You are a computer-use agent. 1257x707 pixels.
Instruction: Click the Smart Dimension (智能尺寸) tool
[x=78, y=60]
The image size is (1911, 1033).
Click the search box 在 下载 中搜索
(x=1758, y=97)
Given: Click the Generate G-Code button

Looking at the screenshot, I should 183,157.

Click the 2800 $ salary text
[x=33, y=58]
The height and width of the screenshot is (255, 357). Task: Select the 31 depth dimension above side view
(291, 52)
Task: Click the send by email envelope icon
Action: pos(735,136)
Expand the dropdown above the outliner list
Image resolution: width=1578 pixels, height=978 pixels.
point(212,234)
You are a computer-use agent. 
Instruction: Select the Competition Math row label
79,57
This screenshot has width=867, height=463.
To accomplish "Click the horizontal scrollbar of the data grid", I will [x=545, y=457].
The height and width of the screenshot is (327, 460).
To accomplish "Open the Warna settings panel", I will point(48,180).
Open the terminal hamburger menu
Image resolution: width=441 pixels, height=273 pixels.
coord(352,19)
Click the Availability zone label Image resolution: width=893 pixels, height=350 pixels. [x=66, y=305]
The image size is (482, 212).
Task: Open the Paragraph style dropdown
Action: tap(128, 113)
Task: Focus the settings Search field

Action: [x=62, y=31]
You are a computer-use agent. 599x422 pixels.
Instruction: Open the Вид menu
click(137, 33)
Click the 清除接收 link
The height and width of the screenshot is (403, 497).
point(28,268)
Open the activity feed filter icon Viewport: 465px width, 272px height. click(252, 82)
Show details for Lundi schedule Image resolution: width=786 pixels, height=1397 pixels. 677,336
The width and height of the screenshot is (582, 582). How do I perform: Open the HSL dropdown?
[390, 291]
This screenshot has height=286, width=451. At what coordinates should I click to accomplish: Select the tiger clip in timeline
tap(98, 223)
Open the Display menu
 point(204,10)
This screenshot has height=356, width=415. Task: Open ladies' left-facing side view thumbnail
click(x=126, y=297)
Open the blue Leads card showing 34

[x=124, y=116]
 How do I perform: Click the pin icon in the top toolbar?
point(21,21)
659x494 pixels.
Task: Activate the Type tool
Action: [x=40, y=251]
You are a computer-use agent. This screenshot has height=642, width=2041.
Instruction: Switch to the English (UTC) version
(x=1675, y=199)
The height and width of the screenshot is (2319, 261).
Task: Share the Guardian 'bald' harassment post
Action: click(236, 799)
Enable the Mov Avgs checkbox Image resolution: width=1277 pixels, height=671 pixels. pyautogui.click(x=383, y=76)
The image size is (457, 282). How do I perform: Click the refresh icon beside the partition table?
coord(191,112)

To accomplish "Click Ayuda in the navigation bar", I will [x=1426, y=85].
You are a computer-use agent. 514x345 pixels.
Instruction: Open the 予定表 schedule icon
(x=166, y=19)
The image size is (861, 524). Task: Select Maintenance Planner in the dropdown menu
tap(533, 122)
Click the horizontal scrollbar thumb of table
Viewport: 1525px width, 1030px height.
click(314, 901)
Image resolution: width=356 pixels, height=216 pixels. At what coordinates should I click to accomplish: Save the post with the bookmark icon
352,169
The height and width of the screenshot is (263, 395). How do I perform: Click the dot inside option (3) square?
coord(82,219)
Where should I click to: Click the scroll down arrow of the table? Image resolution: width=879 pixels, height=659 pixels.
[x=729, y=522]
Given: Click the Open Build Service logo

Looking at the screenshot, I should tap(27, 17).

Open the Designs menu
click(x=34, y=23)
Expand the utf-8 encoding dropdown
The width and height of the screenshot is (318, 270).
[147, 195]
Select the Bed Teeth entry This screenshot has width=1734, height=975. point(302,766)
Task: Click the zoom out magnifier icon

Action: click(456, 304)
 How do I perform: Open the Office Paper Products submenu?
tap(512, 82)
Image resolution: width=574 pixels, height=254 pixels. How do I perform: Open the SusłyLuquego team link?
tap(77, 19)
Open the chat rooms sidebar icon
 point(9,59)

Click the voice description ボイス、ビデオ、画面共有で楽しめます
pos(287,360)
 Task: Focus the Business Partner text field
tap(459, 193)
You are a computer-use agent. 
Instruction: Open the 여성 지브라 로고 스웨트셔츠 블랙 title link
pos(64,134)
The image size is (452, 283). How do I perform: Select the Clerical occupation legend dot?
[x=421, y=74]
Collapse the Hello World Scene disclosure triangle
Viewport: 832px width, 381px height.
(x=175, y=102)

++++

* _AIM_
Edit the listing above so that every "computer-use agent" becomes "desktop automation agent", and keep everything else the same.

* _OUTPUT OF THE TASK_
You are a desktop automation agent. 1257x707 pixels.
Instruction: Click the Smart Dimension (智能尺寸) tool
[x=78, y=60]
The image size is (1911, 1033).
Click the search box 在 下载 中搜索
(x=1758, y=97)
Given: Click the Generate G-Code button

Looking at the screenshot, I should 183,157.

Click the 2800 $ salary text
[x=33, y=58]
The height and width of the screenshot is (255, 357). Task: Select the 31 depth dimension above side view
(291, 52)
Task: Click the send by email envelope icon
Action: pos(735,136)
Expand the dropdown above the outliner list
Image resolution: width=1578 pixels, height=978 pixels.
point(212,234)
You are a desktop automation agent. 
Instruction: Select the Competition Math row label
79,57
This screenshot has width=867, height=463.
To accomplish "Click the horizontal scrollbar of the data grid", I will [x=545, y=457].
The height and width of the screenshot is (327, 460).
To accomplish "Open the Warna settings panel", I will point(48,180).
Open the terminal hamburger menu
Image resolution: width=441 pixels, height=273 pixels.
coord(352,19)
Click the Availability zone label Image resolution: width=893 pixels, height=350 pixels. [x=66, y=305]
The image size is (482, 212).
Task: Open the Paragraph style dropdown
Action: tap(128, 113)
Task: Focus the settings Search field

Action: [x=62, y=31]
You are a desktop automation agent. 599x422 pixels.
Instruction: Open the Вид menu
click(137, 33)
Click the 清除接收 link
The height and width of the screenshot is (403, 497).
point(28,268)
Open the activity feed filter icon Viewport: 465px width, 272px height. click(252, 82)
Show details for Lundi schedule Image resolution: width=786 pixels, height=1397 pixels. 677,336
The width and height of the screenshot is (582, 582). How do I perform: Open the HSL dropdown?
[390, 291]
This screenshot has height=286, width=451. At what coordinates should I click to accomplish: Select the tiger clip in timeline
tap(98, 223)
Open the Display menu
 point(204,10)
This screenshot has height=356, width=415. Task: Open ladies' left-facing side view thumbnail
click(x=126, y=297)
Open the blue Leads card showing 34

[x=124, y=116]
 How do I perform: Click the pin icon in the top toolbar?
point(21,21)
659x494 pixels.
Task: Activate the Type tool
Action: [x=40, y=251]
You are a desktop automation agent. This screenshot has height=642, width=2041.
Instruction: Switch to the English (UTC) version
(x=1675, y=199)
The height and width of the screenshot is (2319, 261).
Task: Share the Guardian 'bald' harassment post
Action: click(236, 799)
Enable the Mov Avgs checkbox Image resolution: width=1277 pixels, height=671 pixels. pyautogui.click(x=383, y=76)
The image size is (457, 282). How do I perform: Click the refresh icon beside the partition table?
coord(191,112)

To accomplish "Click Ayuda in the navigation bar", I will [x=1426, y=85].
You are a desktop automation agent. 514x345 pixels.
Instruction: Open the 予定表 schedule icon
(x=166, y=19)
The image size is (861, 524). Task: Select Maintenance Planner in the dropdown menu
tap(533, 122)
Click the horizontal scrollbar thumb of table
Viewport: 1525px width, 1030px height.
click(314, 901)
Image resolution: width=356 pixels, height=216 pixels. At what coordinates should I click to accomplish: Save the post with the bookmark icon
352,169
The height and width of the screenshot is (263, 395). How do I perform: Click the dot inside option (3) square?
coord(82,219)
Where should I click to: Click the scroll down arrow of the table? Image resolution: width=879 pixels, height=659 pixels.
[x=729, y=522]
Given: Click the Open Build Service logo

Looking at the screenshot, I should tap(27, 17).

Open the Designs menu
click(x=34, y=23)
Expand the utf-8 encoding dropdown
The width and height of the screenshot is (318, 270).
[147, 195]
Select the Bed Teeth entry This screenshot has width=1734, height=975. point(302,766)
Task: Click the zoom out magnifier icon

Action: click(456, 304)
 How do I perform: Open the Office Paper Products submenu?
tap(512, 82)
Image resolution: width=574 pixels, height=254 pixels. How do I perform: Open the SusłyLuquego team link?
tap(77, 19)
Open the chat rooms sidebar icon
 point(9,59)

Click the voice description ボイス、ビデオ、画面共有で楽しめます
pos(287,360)
 Task: Focus the Business Partner text field
tap(459, 193)
You are a desktop automation agent. 
Instruction: Open the 여성 지브라 로고 스웨트셔츠 블랙 title link
pos(64,134)
The image size is (452, 283). How do I perform: Select the Clerical occupation legend dot?
[x=421, y=74]
Collapse the Hello World Scene disclosure triangle
Viewport: 832px width, 381px height.
(x=175, y=102)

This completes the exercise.